And yet, when Harrell has been good this year, he has been very good. He was surprised when he heard he was being demoted.
"I was really shocked," Harrell said. "I didn't realize this until someone told me today, but I'm tied with Felix Hernandez for first place with 10 starts with one [earned] run or less in all of baseball. I think that's kind of tough to move a guy like that down to the bullpen, but they make the decisions, so it's their call.
"I feel like I've been pretty durable and I've given a lot, and that's why I was completely shocked and caught off guard by it."
Though Harrell's statistician was a little off, as the Mets' Matt Harvey has 11 such starts and the Nationals' Stephen Strasburg, the Pirates' Jeff Locke and the Dodgers' Clayton Kershaw each have 10 as well, the fact that Harrell is in such company speaks to how erratic his season has been. Despite matching the number of gems with some of the game's best, Harrell's ERA stands between 2.40 and 3.11 runs higher than all them, at 5.04.
Porter suggested Harrell's dropoff from his breakout season in 2012 was part of the club's motivation for the move.
Last year, Harrell compiled a 3.76 ERA and walked only 78 batters in 32 starts. He allowed two fewer home runs (13) in all of 2012 than he has halfway through 2013.
"This guy was one of our better pitchers last year," Porter said. "For whatever reason, there's been a lot of inconsistency and the hope is to be able to have more outings as far as not just pitching once every five days, but get more outings in a five-day period and hopefully we can get him straightened out much faster."
Even before finding out about the bullpen move, Harrell looked and sounded dejected Friday night after he walked six Rangers and allowed seven earned runs. Asked about his up-and-down season so far, he called it "a pretty bad year."

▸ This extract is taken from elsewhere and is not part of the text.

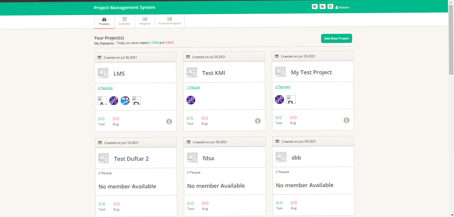This screenshot has width=454, height=217.
Task: Expand the 4 Peoples list on LMS project
Action: [105, 88]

"I want to see him take it in the right manner and really get back to him being the type of pitcher he was last year," Porter said. "I said to him, 'Look, for whatever reason you're not pitching to your potential, so from an organizational standpoint, this is a decision that was made to try to get you back to back to being able to pitch to your potential.'"
To Porter, the difference between 2012 and '13 for Harrell is relatively simple: fastball command.
"He has an unbelievable sinker that a lot of times, I think he gets too fine with it," Porter said. "When he has the action that he has, he can allow the catcher to set more middle and allow the ball to the action he has. Whether it's the slider, whether it's the sinker, he has tremendous movement on the ball."
For now, Harrell can be a long man when the need arises, though Porter said he would feel comfortable using him in short situations.
The Astros have not decided on Harrell's replacement, who would pitch Friday at Tampa Bay. Harrell said Porter did not give him any indication as to what needs to happen for him to work his way back into the rotation, but Harrell said he'd work to make the best of his situation.
"You've got a new regime in here. ... It's beginning to be closer to September, so they're going to try their guys and see what happens," said Harrell, who last pitched out of the bullpen in 2011. "It's been a while, but the situation is what it is."